* **READING PASSAGE**
-------------------------

Koala is a language model fine-tuned on top of LLaMA. Check out the blogpost! This documentation will describe the process of downloading, recovering the Koala model weights, and running the Koala chatbot locally.
Due to the licence of the LLaMA model, we cannot directly release the fine-tuned Koala model weights. Instead, we release the diff of weights, which can be used to recover the Koala model weights with the origina LLaMA model weights. The diff weights can be downloaded from the following sources:
The first step of recovering the Koala model weights is to obtain the original LLaMA model weights and convert it to EasyLM checkpoint format. To convert the weights, use the following command:
python -m EasyLM.models.llama.convert_torch_to_easylm \
--checkpoint_dir='path/to/torch/llama/checkpoint/directory' \
--output_file='path/to/output/easylm/checkpoint/file' \
--streaming=True
This script will convert the official torch checkpoint from Meta to the streaming checkpoint format used by EasyLM. For more information about the checkpoint format of EasyLM, see the checkpointing documentation.

-------------------------

Pixel coordinate grounding data
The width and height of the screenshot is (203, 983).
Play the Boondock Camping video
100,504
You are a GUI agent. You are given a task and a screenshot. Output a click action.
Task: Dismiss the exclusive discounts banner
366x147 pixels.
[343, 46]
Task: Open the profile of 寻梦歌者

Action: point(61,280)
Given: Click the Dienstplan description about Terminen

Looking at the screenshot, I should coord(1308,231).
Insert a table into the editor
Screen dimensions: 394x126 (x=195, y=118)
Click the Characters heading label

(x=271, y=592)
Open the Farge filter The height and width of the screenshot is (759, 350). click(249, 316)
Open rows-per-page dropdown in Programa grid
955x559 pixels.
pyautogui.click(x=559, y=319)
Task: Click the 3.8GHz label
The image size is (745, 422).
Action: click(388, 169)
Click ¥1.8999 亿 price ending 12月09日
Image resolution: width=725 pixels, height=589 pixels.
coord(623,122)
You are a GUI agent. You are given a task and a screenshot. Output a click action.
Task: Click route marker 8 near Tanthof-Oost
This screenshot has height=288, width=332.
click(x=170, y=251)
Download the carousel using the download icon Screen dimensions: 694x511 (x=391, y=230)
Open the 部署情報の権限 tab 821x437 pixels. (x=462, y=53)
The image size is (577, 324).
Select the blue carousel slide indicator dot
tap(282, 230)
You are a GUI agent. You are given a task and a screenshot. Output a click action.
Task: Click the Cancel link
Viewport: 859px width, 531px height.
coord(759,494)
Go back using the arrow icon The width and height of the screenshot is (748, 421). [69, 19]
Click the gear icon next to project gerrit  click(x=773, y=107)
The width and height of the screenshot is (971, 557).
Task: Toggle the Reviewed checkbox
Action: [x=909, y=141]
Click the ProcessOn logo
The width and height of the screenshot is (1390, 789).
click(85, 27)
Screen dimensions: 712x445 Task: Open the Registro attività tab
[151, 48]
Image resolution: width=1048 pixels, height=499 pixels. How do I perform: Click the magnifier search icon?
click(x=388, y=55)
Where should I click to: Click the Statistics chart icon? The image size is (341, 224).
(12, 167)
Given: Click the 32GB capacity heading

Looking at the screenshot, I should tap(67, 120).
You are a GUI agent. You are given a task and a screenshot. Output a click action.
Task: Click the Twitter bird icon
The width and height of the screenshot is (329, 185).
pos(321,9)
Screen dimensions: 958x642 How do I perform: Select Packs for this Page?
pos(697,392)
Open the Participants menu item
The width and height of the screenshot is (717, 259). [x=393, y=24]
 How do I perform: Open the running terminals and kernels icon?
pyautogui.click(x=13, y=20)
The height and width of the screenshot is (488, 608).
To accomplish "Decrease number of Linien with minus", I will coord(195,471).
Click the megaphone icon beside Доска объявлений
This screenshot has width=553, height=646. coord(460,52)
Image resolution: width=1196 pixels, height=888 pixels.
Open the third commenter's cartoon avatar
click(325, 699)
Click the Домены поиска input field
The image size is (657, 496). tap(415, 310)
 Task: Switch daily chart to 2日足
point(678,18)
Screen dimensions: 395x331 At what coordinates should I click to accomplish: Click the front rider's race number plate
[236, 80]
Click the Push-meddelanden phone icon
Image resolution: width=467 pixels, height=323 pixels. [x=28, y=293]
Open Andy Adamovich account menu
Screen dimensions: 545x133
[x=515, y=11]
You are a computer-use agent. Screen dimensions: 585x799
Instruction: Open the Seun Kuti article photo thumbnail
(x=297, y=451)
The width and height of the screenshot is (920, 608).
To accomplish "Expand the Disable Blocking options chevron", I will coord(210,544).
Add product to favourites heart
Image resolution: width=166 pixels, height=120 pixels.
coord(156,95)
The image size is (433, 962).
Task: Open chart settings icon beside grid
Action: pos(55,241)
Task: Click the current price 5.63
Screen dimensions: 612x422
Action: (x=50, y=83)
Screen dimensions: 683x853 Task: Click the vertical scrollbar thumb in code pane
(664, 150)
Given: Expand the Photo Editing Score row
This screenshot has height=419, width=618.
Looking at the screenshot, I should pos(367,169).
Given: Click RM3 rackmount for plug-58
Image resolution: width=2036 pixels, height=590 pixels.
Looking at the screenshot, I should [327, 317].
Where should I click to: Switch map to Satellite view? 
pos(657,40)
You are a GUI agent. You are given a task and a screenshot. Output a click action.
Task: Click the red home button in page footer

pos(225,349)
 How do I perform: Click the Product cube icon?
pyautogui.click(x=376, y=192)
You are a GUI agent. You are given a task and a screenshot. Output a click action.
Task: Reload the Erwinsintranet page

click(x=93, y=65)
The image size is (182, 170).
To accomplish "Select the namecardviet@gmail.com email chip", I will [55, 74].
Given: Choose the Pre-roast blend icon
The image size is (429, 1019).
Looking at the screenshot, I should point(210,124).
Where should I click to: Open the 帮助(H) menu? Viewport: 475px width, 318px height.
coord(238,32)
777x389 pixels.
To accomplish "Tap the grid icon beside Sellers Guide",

-------------------------

* **PROBLEM 1**
Revise the Koala documentation, giving everything from "Due to the licence" down to "the checkpointing documentation." with "weights" changed to "parameters".
* **PROBLEM 2**
Resume the Koala documentation after its final sentence and continue it.

* **EXERCISE RESPONSE 1**
Due to the licence of the LLaMA model, we cannot directly release the fine-tuned Koala model parameters. Instead, we release the diff of parameters, which can be used to recover the Koala model parameters with the origina LLaMA model parameters. The diff parameters can be downloaded from the following sources:
The first step of recovering the Koala model parameters is to obtain the original LLaMA model parameters and convert it to EasyLM checkpoint format. To convert the parameters, use the following command:
python -m EasyLM.models.llama.convert_torch_to_easylm \
--checkpoint_dir='path/to/torch/llama/checkpoint/directory' \
--output_file='path/to/output/easylm/checkpoint/file' \
--streaming=True
This script will convert the official torch checkpoint from Meta to the streaming checkpoint format used by EasyLM. For more information about the checkpoint format of EasyLM, see the checkpointing documentation.

* **EXERCISE RESPONSE 2**
After converting the original LLaMA model weights, you can recover the Koala model weights with the following command:
python -m EasyLM.scripts.diff_checkpoint \
--recover_diff=True \
--load_base_checkpoint='params::path/to/llama/checkpoint/file' \
--load_target_checkpoint='params::path/to/koala/diff/checkpoint/file' \
--output_file='path/to/output/checkpoint/file' \
--streaming=True
You can serve the LLaMA model with the LMServer of EasyLM. To do so, use the following command:
python -m EasyLM.models.llama.llama_serve \
--load_llama_config='13b' \
--load_checkpoint="params::/path/to/recovered/checkpoint" \
--tokenizer.vocab_file='/path/to/tokenizer.model' \
--mp_mesh_dim='-1,1' \
--dtype='bf16' \
--input_length=1024 \
--seq_length=2048 \
--do_sample=True \
--lm_server.batch_size=1 \
--lm_server.port=5009 \
--lm_server.pre_compile='chat' \
--lm_server.chat_prepend_text='BEGINNING OF CONVERSATION: ' \
--lm_server.chat_lm_prefix='GPT:' \
--lm_server.chat_lm_suffix='</s>' \
--lm_server.chat_user_prefix='USER: ' \
--lm_server.chat_user_suffix=' '
Then navigate to http://localhost:5009
to interact with the chatbot.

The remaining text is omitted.